Wherever a line in the records contains the word "each", return that line.

-------- DATA TO USE

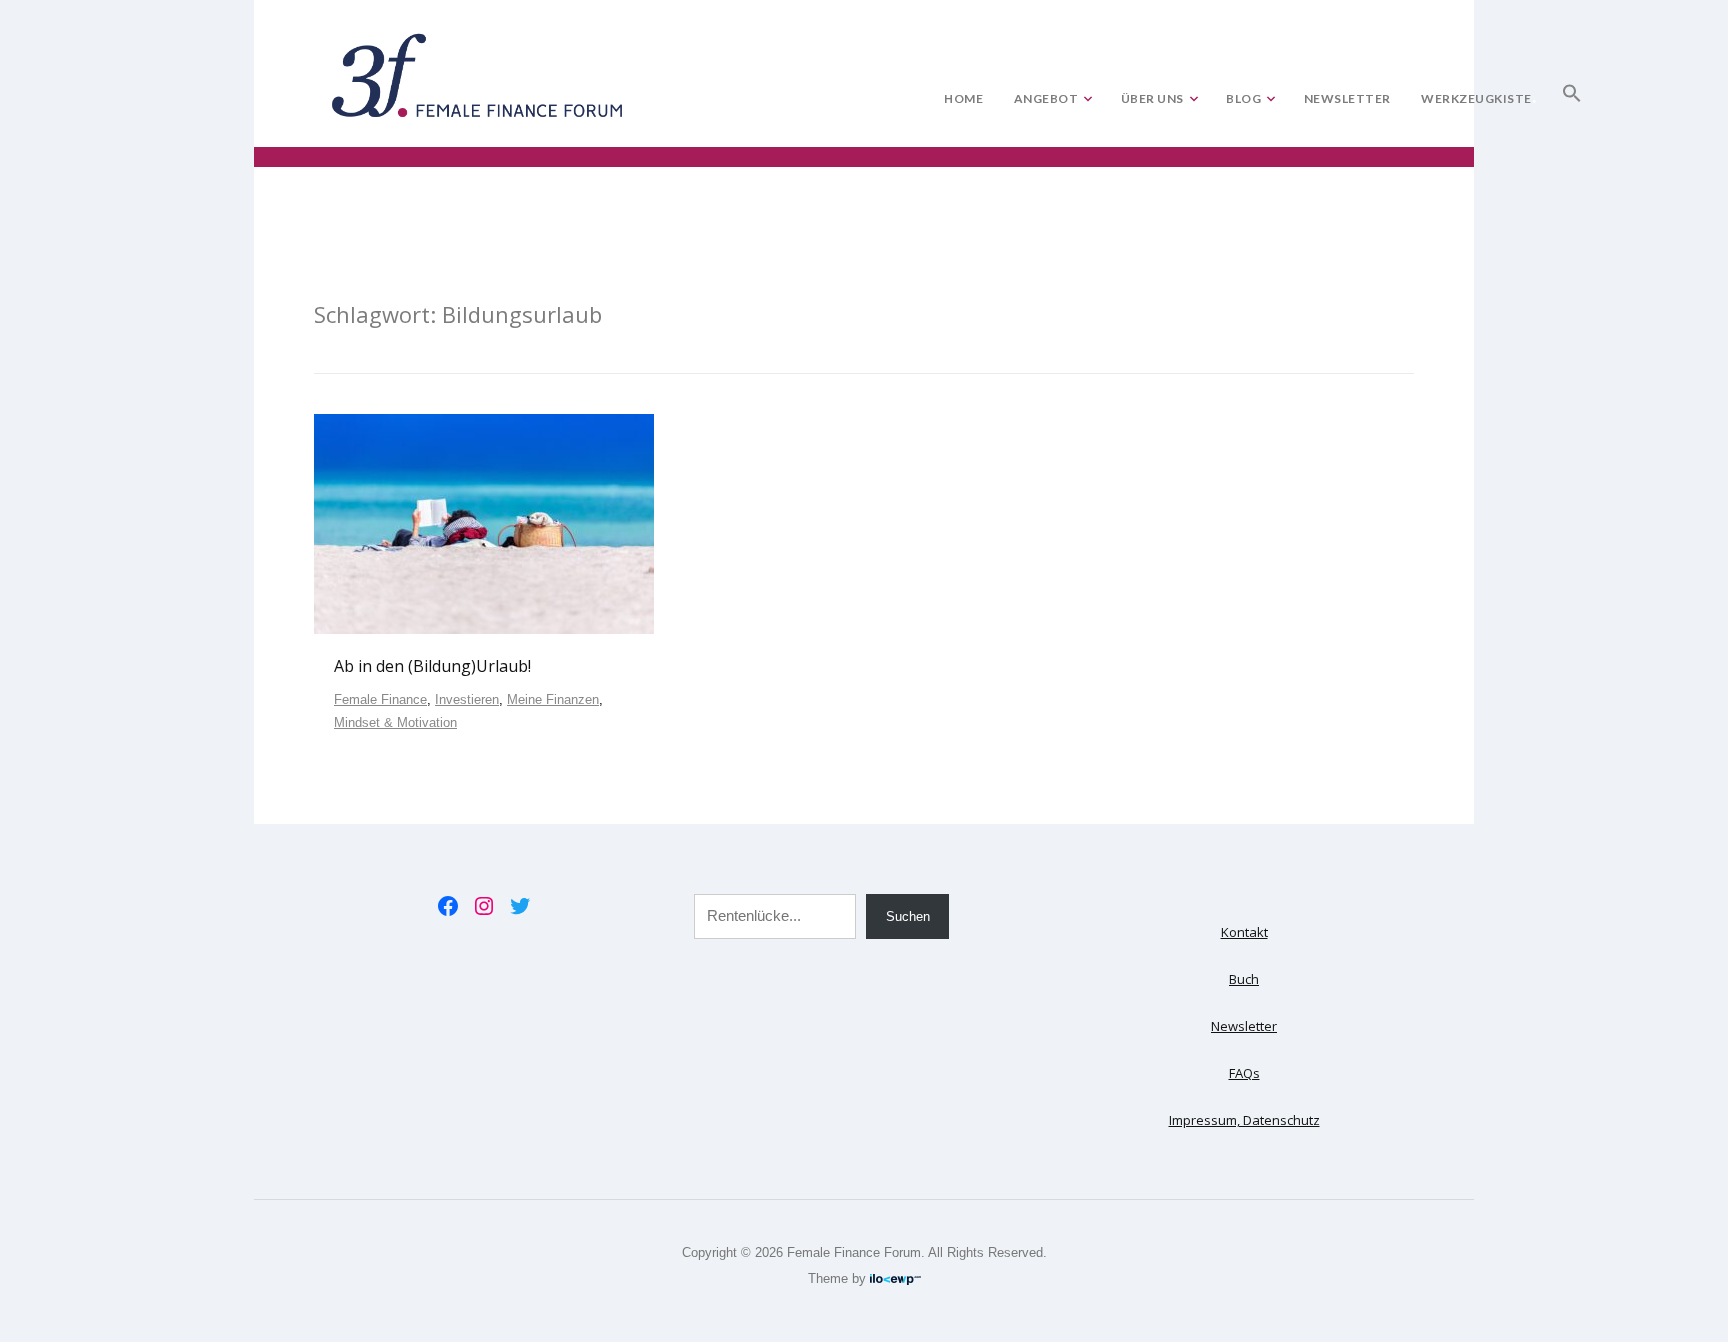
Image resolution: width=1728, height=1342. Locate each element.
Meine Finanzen (553, 699)
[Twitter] (520, 906)
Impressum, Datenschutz (1244, 1120)
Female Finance (380, 699)
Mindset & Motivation (395, 722)
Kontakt (1244, 932)
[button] (1572, 89)
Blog (1243, 98)
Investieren (467, 699)
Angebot (1046, 98)
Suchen (908, 916)
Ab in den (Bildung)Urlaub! (432, 666)
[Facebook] (448, 906)
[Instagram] (484, 906)
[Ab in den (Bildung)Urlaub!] (484, 523)
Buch (1244, 979)
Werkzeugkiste (1476, 98)
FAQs (1244, 1073)
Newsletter (1347, 98)
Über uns (1152, 98)
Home (963, 98)
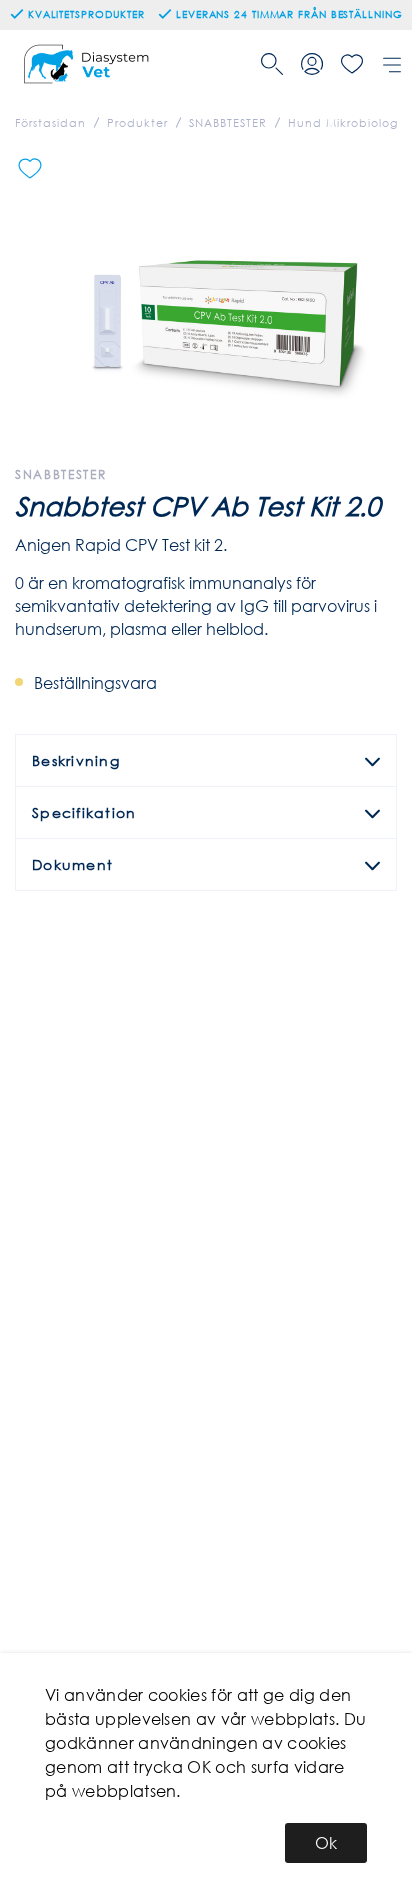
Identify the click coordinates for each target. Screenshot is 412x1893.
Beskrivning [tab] (76, 760)
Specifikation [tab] (84, 812)
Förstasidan (50, 123)
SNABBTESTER (228, 123)
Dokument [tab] (72, 864)
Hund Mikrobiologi (344, 123)
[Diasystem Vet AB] (88, 64)
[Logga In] (312, 64)
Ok (326, 1842)
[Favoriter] (352, 64)
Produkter (137, 123)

----------------

▶ EXERCISE SOLUTION:
Image resolution: width=1728, height=1342. Locate each element.
Identify the click coordinates for each target. Screenshot is 412x1893.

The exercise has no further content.